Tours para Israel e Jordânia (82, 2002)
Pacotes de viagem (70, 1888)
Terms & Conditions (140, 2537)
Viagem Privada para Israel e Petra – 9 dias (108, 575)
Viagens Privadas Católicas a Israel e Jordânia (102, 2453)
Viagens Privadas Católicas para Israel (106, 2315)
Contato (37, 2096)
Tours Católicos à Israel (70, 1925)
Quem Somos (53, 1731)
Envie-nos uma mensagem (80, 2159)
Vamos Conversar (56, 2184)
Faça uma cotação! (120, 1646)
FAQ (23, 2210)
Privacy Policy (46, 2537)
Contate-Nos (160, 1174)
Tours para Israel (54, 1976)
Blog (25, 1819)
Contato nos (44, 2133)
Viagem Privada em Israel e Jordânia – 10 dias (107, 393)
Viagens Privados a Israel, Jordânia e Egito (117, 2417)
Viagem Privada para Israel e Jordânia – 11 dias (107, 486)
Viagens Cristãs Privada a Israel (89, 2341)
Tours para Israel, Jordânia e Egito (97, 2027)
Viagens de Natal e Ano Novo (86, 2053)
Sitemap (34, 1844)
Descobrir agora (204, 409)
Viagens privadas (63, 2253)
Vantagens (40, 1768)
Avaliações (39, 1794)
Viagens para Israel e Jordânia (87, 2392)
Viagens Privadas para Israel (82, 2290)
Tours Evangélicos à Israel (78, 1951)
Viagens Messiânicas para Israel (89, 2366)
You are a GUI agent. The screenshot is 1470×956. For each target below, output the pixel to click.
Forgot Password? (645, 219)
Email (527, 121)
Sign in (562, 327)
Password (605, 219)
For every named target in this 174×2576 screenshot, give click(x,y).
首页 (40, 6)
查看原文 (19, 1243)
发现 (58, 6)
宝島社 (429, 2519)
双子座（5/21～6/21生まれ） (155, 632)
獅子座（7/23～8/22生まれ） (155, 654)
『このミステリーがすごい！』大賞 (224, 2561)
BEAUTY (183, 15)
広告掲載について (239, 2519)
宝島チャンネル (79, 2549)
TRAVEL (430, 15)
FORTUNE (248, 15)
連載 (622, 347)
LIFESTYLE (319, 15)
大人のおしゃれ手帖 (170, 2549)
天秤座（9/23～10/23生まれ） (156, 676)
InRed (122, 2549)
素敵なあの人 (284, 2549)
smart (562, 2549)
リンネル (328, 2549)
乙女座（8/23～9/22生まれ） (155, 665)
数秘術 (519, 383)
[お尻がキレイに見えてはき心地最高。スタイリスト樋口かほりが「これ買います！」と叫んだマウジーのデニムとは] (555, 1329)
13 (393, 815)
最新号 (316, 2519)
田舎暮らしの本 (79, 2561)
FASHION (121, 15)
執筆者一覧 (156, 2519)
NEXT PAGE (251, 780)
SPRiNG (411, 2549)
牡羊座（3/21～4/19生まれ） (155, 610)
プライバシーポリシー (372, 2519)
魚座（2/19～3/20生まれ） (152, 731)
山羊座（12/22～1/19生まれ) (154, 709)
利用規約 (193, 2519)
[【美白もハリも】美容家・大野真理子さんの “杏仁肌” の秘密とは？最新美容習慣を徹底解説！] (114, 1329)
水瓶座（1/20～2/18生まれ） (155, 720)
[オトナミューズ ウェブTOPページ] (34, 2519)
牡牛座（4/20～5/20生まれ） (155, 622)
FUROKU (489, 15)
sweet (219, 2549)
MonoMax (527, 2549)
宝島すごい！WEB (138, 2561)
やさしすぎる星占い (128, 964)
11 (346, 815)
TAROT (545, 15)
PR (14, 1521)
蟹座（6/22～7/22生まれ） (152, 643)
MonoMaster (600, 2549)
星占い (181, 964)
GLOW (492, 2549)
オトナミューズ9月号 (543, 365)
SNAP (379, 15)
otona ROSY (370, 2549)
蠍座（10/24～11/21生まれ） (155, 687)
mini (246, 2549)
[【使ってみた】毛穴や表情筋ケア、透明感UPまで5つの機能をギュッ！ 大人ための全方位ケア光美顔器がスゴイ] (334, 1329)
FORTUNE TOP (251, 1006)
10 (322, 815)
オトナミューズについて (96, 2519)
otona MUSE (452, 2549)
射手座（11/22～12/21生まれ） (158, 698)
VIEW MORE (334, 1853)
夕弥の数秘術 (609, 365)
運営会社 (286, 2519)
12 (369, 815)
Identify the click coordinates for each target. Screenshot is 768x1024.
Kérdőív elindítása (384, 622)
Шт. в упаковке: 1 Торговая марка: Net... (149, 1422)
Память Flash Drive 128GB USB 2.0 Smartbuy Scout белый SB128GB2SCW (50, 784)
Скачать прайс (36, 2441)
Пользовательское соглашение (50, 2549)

•••••

### What to work on
The response should be the listing above, limited to the lines between the one holding "Avaliações (39, 1794)" and the one holding "Kérdőív elindítása (384, 622)", inclusive, reproduced exactly.

### Exercise solution
Avaliações (39, 1794)
Viagens para Israel e Jordânia (87, 2392)
Viagens Privadas para Israel (82, 2290)
Tours Evangélicos à Israel (78, 1951)
Viagens Messiânicas para Israel (89, 2366)
You are a GUI agent. The screenshot is 1470×956. For each target below, output the pixel to click.
Forgot Password? (645, 219)
Email (527, 121)
Sign in (562, 327)
Password (605, 219)
For every named target in this 174×2576 screenshot, give click(x,y).
首页 (40, 6)
查看原文 (19, 1243)
发现 (58, 6)
宝島社 (429, 2519)
双子座（5/21～6/21生まれ） (155, 632)
獅子座（7/23～8/22生まれ） (155, 654)
『このミステリーがすごい！』大賞 (224, 2561)
BEAUTY (183, 15)
広告掲載について (239, 2519)
宝島チャンネル (79, 2549)
TRAVEL (430, 15)
FORTUNE (248, 15)
連載 (622, 347)
LIFESTYLE (319, 15)
大人のおしゃれ手帖 (170, 2549)
天秤座（9/23～10/23生まれ） (156, 676)
InRed (122, 2549)
素敵なあの人 (284, 2549)
smart (562, 2549)
リンネル (328, 2549)
乙女座（8/23～9/22生まれ） (155, 665)
数秘術 (519, 383)
[お尻がキレイに見えてはき心地最高。スタイリスト樋口かほりが「これ買います！」と叫んだマウジーのデニムとは] (555, 1329)
13 (393, 815)
最新号 (316, 2519)
田舎暮らしの本 (79, 2561)
FASHION (121, 15)
執筆者一覧 (156, 2519)
NEXT PAGE (251, 780)
SPRiNG (411, 2549)
牡羊座（3/21～4/19生まれ） (155, 610)
プライバシーポリシー (372, 2519)
魚座（2/19～3/20生まれ） (152, 731)
山羊座（12/22～1/19生まれ) (154, 709)
利用規約 (193, 2519)
[【美白もハリも】美容家・大野真理子さんの “杏仁肌” の秘密とは？最新美容習慣を徹底解説！] (114, 1329)
水瓶座（1/20～2/18生まれ） (155, 720)
[オトナミューズ ウェブTOPページ] (34, 2519)
牡牛座（4/20～5/20生まれ） (155, 622)
FUROKU (489, 15)
sweet (219, 2549)
MonoMax (527, 2549)
宝島すごい！WEB (138, 2561)
やさしすぎる星占い (128, 964)
11 (346, 815)
TAROT (545, 15)
PR (14, 1521)
蟹座（6/22～7/22生まれ） (152, 643)
MonoMaster (600, 2549)
星占い (181, 964)
GLOW (492, 2549)
オトナミューズ9月号 (543, 365)
SNAP (379, 15)
otona ROSY (370, 2549)
蠍座（10/24～11/21生まれ） (155, 687)
mini (246, 2549)
[【使ってみた】毛穴や表情筋ケア、透明感UPまで5つの機能をギュッ！ 大人ための全方位ケア光美顔器がスゴイ] (334, 1329)
FORTUNE TOP (251, 1006)
10 (322, 815)
オトナミューズについて (96, 2519)
otona MUSE (452, 2549)
射手座（11/22～12/21生まれ） (158, 698)
VIEW MORE (334, 1853)
夕弥の数秘術 (609, 365)
運営会社 (286, 2519)
12 (369, 815)
Identify the click coordinates for each target. Screenshot is 768x1024.
Kérdőív elindítása (384, 622)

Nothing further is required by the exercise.